「花と蜜蜂」──「ぼく」が、今となっては信じられないほどほっそりした体つきをしていた若いころ、もの静かで愛らしい人妻の「あのひと」と恋に落ち、激しく、淫靡な性愛に溺れた……。無惨にすぎていく歳月のなかで「ぼく」が得たことは……。
「すべての花は枯れていく。咲きひらいたその日に、もう散り初める。しかれば乙女子(おとめご)よ、若盛りの男(お)の子らよ、貪(むさぼ)れ、甘く苦い蜜を」

「葉桜」──26歳の「ぼく」は、自由が丘の駅前喫茶店でコーヒーをすすっていた。思い返すのは、7年前、この街で香里奈(かりな)に恋をして、みじめにふられた19歳の「ぼく」の幼さと一途さ……。二度と帰らない季節の輝き、残酷さと哀別していく「ぼく」の恋の物語。

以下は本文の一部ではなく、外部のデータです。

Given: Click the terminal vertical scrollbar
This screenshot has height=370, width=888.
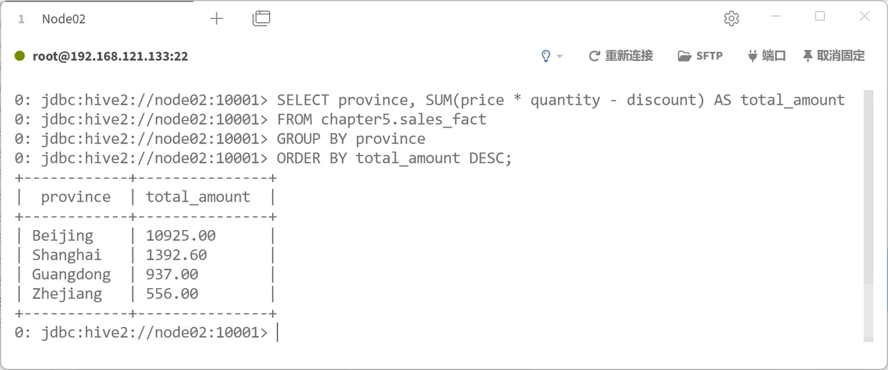Looking at the screenshot, I should [868, 215].
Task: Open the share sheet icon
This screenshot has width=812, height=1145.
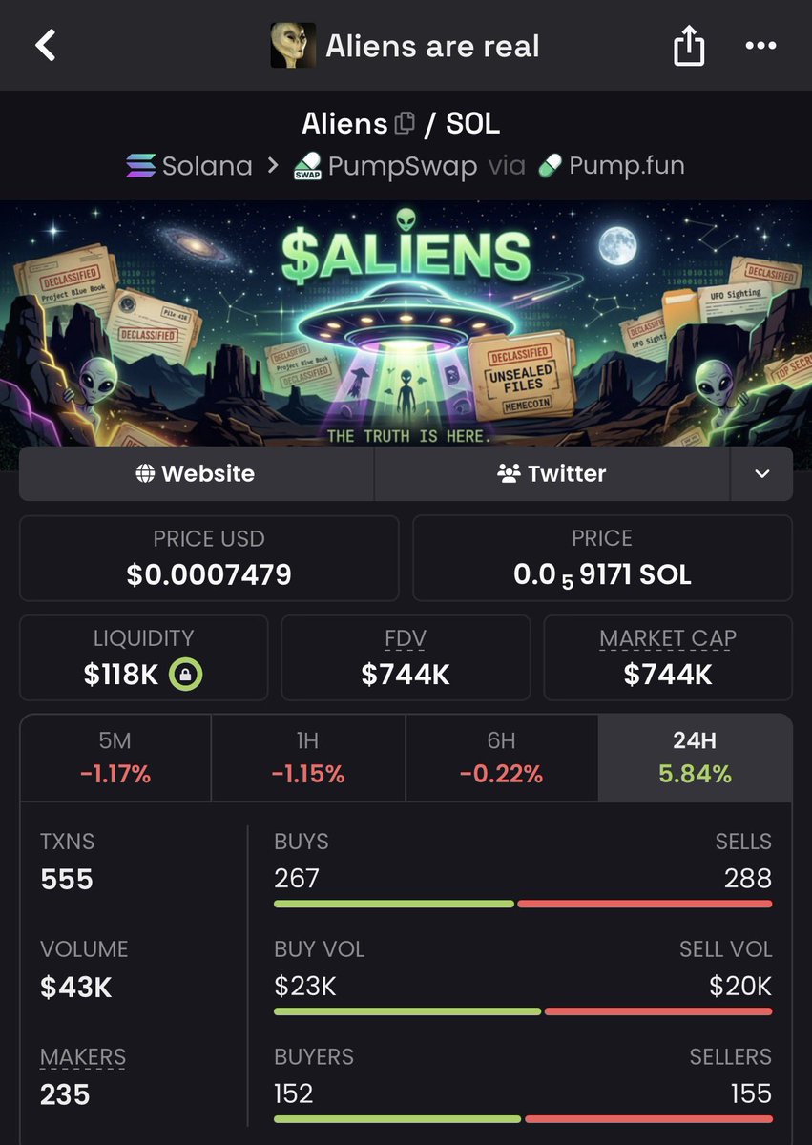Action: pos(688,46)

「引き潮」──パートで働く45歳の美佐には、退職した年上の夫がいる。けれど海辺のレストランのシェフの西村と出逢い、久しぶりに胸がときめく。彼もまた、自分の不注意から妻を喪った暗い過去をひきずり、人生の夢さえ見失っていたが、しかし……。海沿いの町を舞台に、40代の男女の切ない恋の道行きを描く恋愛ロマン。

ほか「山里にて」(書き下ろし)の全9編を収録。